Segment Start: SOURCE DATA

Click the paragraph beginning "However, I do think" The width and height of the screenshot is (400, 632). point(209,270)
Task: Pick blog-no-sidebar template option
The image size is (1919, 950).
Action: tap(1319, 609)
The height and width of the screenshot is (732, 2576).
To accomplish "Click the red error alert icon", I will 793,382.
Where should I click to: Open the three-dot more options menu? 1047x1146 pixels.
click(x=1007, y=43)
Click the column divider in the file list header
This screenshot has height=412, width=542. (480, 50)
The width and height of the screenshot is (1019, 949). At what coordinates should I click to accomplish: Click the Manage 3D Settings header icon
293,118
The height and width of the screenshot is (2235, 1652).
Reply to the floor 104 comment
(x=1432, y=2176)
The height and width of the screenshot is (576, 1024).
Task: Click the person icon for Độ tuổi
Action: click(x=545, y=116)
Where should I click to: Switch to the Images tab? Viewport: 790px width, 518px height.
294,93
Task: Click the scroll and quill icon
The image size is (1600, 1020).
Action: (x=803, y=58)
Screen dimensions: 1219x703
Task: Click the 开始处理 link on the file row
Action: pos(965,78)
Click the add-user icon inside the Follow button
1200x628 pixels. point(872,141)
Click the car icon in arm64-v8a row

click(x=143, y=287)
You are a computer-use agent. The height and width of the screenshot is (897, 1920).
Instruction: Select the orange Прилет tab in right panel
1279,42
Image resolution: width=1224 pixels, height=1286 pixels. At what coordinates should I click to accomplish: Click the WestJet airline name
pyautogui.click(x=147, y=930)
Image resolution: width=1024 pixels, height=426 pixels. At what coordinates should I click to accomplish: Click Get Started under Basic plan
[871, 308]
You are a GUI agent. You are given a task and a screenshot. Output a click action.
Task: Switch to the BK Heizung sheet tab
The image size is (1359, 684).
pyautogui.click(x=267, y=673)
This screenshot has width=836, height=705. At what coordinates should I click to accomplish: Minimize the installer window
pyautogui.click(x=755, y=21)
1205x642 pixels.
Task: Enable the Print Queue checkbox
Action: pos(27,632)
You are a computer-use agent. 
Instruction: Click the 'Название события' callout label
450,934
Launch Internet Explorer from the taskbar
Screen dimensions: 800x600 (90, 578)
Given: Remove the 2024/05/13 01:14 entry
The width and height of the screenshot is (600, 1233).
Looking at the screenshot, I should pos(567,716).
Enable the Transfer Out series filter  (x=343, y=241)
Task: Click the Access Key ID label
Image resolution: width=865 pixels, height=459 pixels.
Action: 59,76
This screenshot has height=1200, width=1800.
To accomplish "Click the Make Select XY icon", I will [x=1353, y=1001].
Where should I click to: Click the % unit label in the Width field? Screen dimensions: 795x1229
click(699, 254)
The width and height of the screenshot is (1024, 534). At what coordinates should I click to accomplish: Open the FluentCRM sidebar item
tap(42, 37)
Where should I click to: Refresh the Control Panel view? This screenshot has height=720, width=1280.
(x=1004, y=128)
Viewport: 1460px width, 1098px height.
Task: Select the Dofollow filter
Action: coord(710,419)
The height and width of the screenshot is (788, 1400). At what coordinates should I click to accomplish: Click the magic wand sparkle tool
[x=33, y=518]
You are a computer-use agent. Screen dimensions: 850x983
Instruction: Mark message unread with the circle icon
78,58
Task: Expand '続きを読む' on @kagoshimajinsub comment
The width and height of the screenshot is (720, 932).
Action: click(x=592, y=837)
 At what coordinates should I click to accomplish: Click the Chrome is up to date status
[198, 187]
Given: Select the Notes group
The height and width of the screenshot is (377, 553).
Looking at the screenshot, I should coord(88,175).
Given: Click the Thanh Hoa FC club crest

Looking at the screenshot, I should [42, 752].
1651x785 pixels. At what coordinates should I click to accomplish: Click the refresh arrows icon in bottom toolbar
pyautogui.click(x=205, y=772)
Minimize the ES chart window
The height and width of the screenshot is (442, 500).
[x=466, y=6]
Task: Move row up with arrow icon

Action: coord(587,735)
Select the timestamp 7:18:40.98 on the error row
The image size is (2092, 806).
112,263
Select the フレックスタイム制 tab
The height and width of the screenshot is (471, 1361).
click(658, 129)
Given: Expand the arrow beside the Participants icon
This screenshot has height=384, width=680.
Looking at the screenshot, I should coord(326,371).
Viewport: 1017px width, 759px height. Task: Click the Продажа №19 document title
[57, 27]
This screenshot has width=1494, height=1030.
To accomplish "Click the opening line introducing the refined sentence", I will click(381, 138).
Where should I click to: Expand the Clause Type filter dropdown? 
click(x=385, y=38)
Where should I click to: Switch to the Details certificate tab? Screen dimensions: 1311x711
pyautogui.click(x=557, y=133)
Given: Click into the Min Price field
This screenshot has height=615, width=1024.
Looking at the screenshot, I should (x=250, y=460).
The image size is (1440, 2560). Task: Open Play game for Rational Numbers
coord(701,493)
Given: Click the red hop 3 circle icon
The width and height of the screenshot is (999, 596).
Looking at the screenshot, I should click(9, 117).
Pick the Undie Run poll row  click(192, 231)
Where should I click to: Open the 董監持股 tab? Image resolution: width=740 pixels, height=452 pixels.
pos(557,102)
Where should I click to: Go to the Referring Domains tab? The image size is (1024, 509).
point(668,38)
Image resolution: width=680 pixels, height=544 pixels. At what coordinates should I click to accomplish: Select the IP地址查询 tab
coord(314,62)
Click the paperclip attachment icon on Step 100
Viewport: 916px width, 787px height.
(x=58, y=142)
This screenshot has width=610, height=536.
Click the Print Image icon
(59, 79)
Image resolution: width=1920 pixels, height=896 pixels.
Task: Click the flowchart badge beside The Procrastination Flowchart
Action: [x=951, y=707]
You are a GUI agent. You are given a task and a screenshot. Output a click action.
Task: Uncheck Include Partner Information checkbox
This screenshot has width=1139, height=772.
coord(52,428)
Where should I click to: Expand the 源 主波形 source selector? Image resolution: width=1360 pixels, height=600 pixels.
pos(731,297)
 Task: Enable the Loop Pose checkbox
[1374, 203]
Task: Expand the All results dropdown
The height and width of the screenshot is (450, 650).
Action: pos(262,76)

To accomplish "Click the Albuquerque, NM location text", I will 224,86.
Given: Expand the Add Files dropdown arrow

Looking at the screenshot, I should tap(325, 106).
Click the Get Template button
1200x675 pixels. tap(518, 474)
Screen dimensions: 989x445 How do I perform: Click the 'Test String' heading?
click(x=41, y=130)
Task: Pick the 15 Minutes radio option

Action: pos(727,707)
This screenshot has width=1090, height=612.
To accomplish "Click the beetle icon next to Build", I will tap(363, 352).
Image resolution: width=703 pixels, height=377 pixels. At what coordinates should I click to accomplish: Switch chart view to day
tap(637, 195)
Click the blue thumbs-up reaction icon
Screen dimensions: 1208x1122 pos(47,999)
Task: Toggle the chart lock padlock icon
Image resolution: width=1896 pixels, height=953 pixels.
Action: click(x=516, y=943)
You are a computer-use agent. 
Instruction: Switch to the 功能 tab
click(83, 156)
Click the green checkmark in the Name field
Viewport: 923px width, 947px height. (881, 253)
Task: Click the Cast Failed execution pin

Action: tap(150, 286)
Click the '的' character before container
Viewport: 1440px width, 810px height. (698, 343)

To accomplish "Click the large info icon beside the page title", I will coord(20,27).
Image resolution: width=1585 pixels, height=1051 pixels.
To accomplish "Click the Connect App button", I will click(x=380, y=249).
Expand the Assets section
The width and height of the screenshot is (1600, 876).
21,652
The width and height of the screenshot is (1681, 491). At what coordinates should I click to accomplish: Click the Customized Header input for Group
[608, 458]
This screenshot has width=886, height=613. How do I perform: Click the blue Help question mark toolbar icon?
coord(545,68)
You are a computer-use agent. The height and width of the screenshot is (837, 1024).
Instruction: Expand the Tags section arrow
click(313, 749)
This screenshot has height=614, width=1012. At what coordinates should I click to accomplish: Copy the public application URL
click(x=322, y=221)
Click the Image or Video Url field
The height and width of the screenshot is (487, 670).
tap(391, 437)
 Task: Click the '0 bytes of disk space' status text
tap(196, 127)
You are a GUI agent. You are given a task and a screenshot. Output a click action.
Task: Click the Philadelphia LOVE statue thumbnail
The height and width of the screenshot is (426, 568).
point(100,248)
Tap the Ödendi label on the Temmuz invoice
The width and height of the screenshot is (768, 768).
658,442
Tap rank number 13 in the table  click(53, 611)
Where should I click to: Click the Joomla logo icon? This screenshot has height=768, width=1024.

Segment End: SOURCE DATA

■ YOUR ASSIGNMENT
Where the listing above reaches the line that contains "Click the Print Image icon", start retyping, and finish with the line that contains "Task: Expand the All results dropdown"; reproduce those lines exactly and no others.

■ ANSWER FOR THIS EXERCISE
Click the Print Image icon
(59, 79)
Image resolution: width=1920 pixels, height=896 pixels.
Task: Click the flowchart badge beside The Procrastination Flowchart
Action: [x=951, y=707]
You are a GUI agent. You are given a task and a screenshot. Output a click action.
Task: Uncheck Include Partner Information checkbox
This screenshot has width=1139, height=772.
coord(52,428)
Where should I click to: Expand the 源 主波形 source selector? Image resolution: width=1360 pixels, height=600 pixels.
pos(731,297)
 Task: Enable the Loop Pose checkbox
[1374, 203]
Task: Expand the All results dropdown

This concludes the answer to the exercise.